プール
平泳ぎの時間は僕にとって、個人的な思考の時間だ。右の列ではクロールやバタフライなんかで忙しなく賑わって、子供たちはその有り余るエネルギーを空気全体の熱っぽさへと変換させていたが、僕はというとそれらの1/3くらいのリズムで水をゆっくりかき分け泳いでいた。窓の光があまり届かない一番左端に存在する列は、ほぼ僕一人の専用スペースとなり、そしてそのことに誰も気が付いてはいないようだ。
他の泳法に比べると、平泳ぎからは永遠の香りがする。まず息が上がらないし、ゆっくりとターンをきめれば水が体を心地よく撫でて、気分が良い。水づたいに、自分よりも小さな子のはしゃぐ声、パシャパシャと水面を叩いて遊ぶ音などが、振動となって耳に届いた。目を閉じていても分かるガラス越しの陽の明かり(土曜日の太陽は平日に比べると特段に柔らかい)。こういう方法で世界と関わるのが、本当に大好きだった。
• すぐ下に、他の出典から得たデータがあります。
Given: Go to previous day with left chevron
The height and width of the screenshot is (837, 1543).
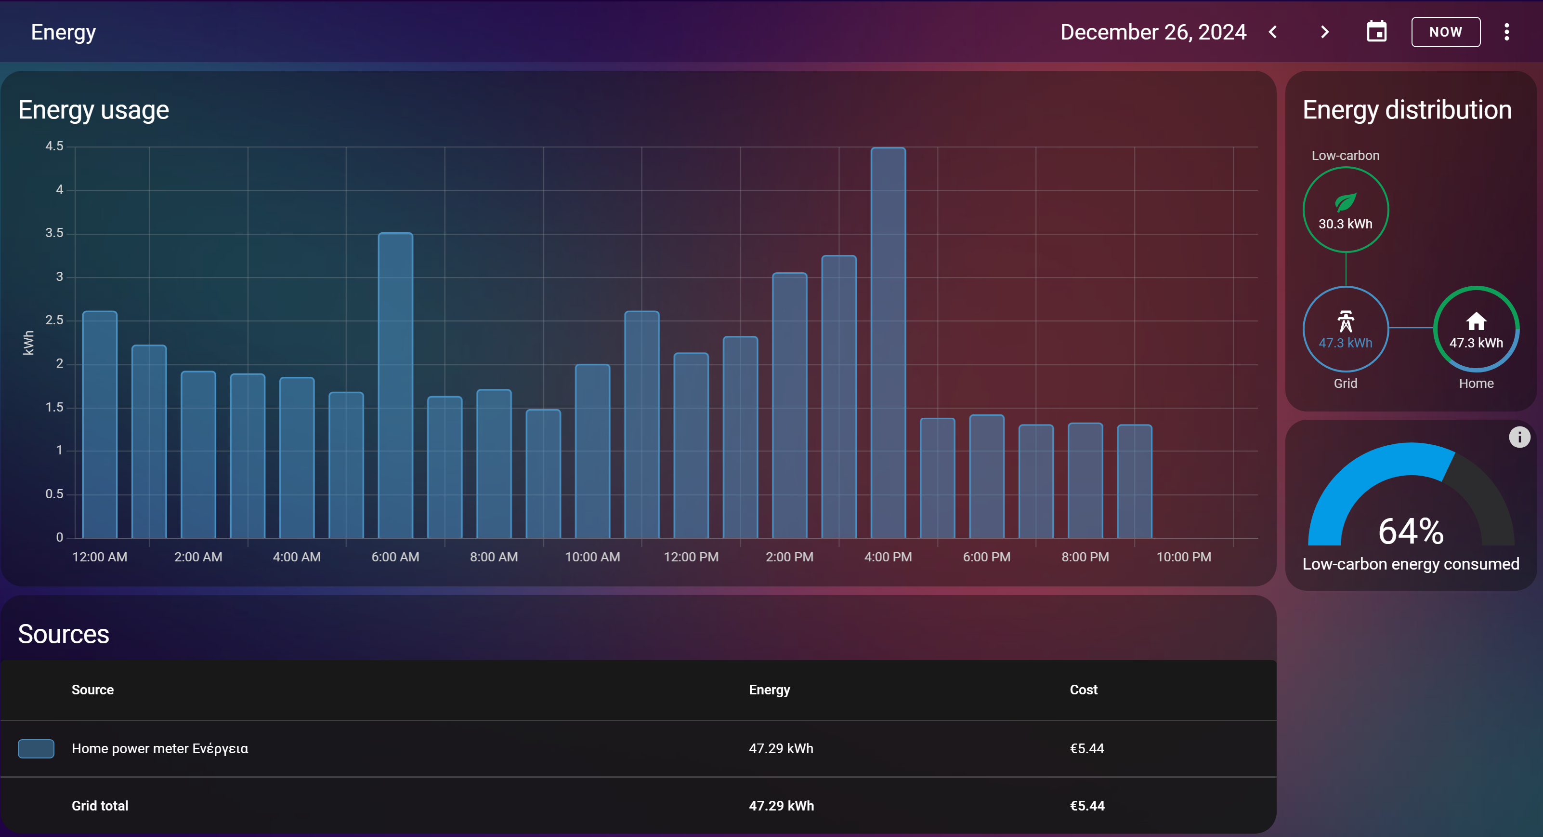Looking at the screenshot, I should (1273, 32).
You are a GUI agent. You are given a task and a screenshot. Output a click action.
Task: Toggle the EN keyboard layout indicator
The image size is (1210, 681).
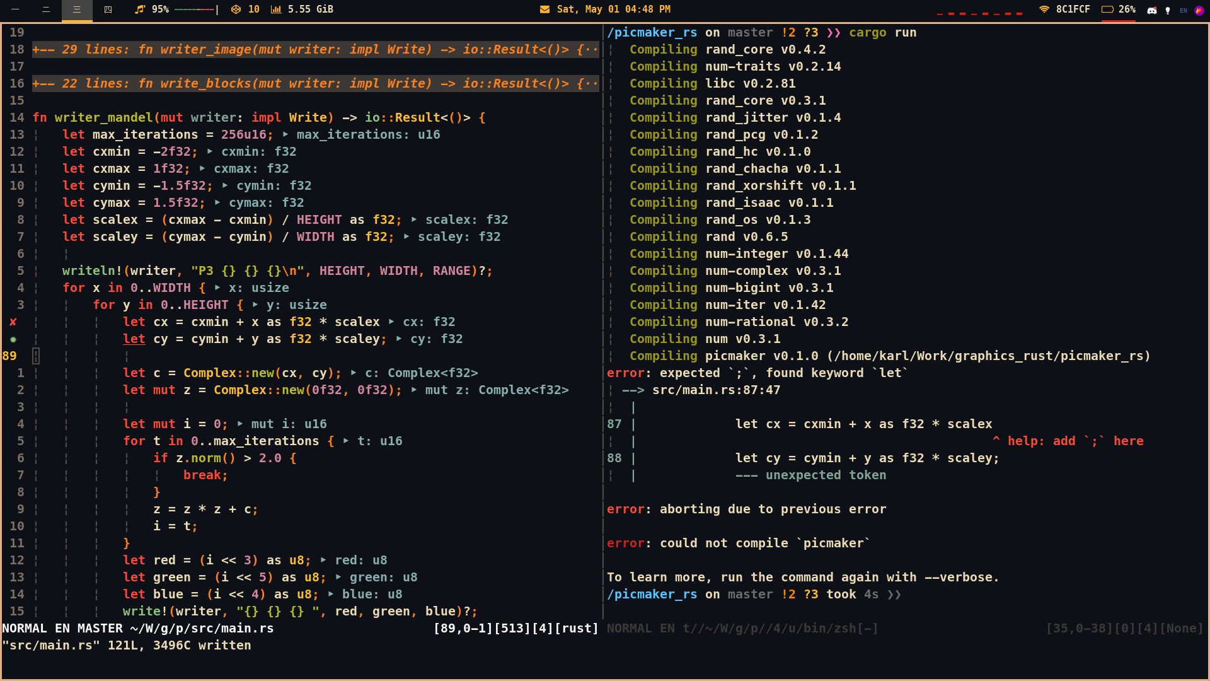[x=1184, y=10]
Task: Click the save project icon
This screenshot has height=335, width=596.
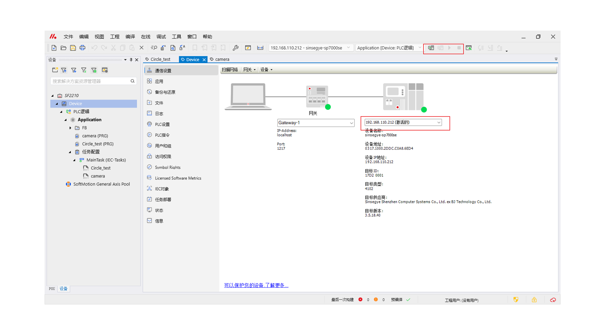Action: pyautogui.click(x=73, y=48)
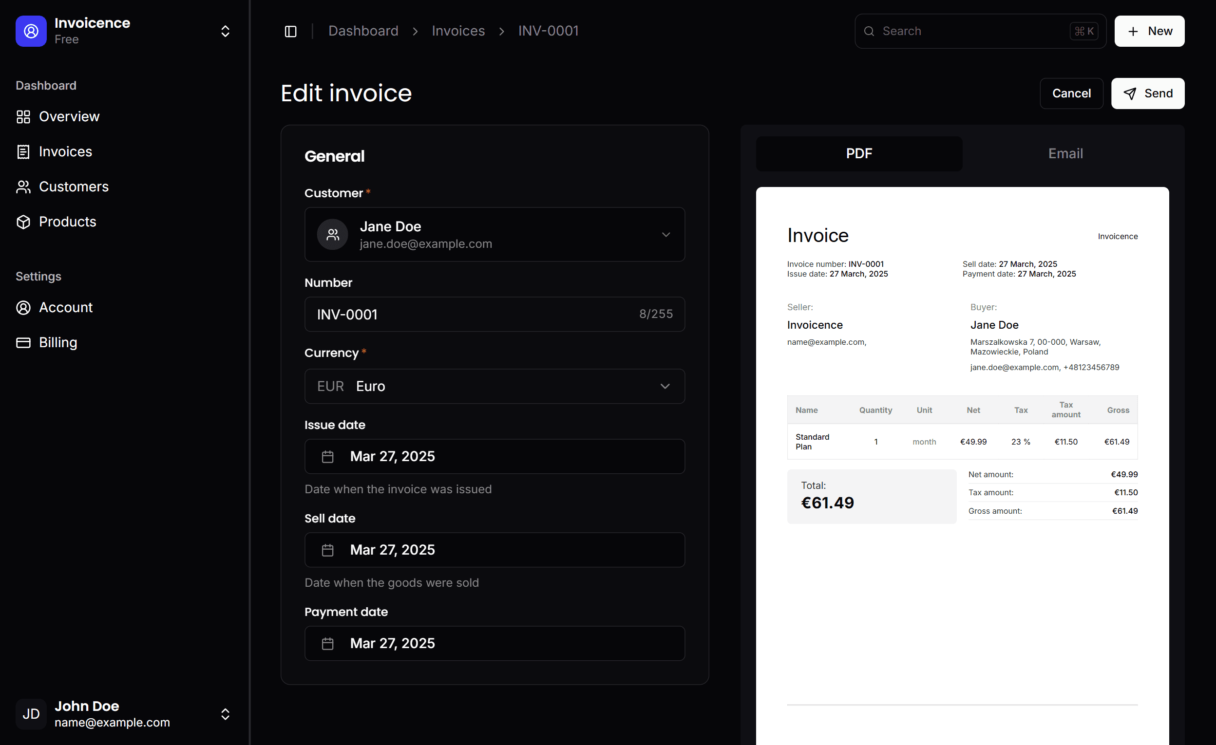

僕は<が何個も続くくらい喋らない子供で、具体的には、お父さんの前でも喋らず、インターナショナルスクールでも喋らず、そしてここ市民プールでも、一言も発したことがない。ただ本が好きで、その他に石や動物なども好きだったので、公営の小さな図書館に通って図鑑などを読み漁っては、帰りにプールで泳いだ。脳みそを疲れさせたあとに体も目一杯疲れさせるのは、なんとなく世界全体に祝福されている気がした。水泳からの帰り道、迎えに来てくれるお父さんは決まってとびきりの笑顔だった。チープなアイスを買ってもらって、肩を彼の腹あたりにぶつけながら歩いた。頭の中では、明日の朝のアニメのこととかを考えていた。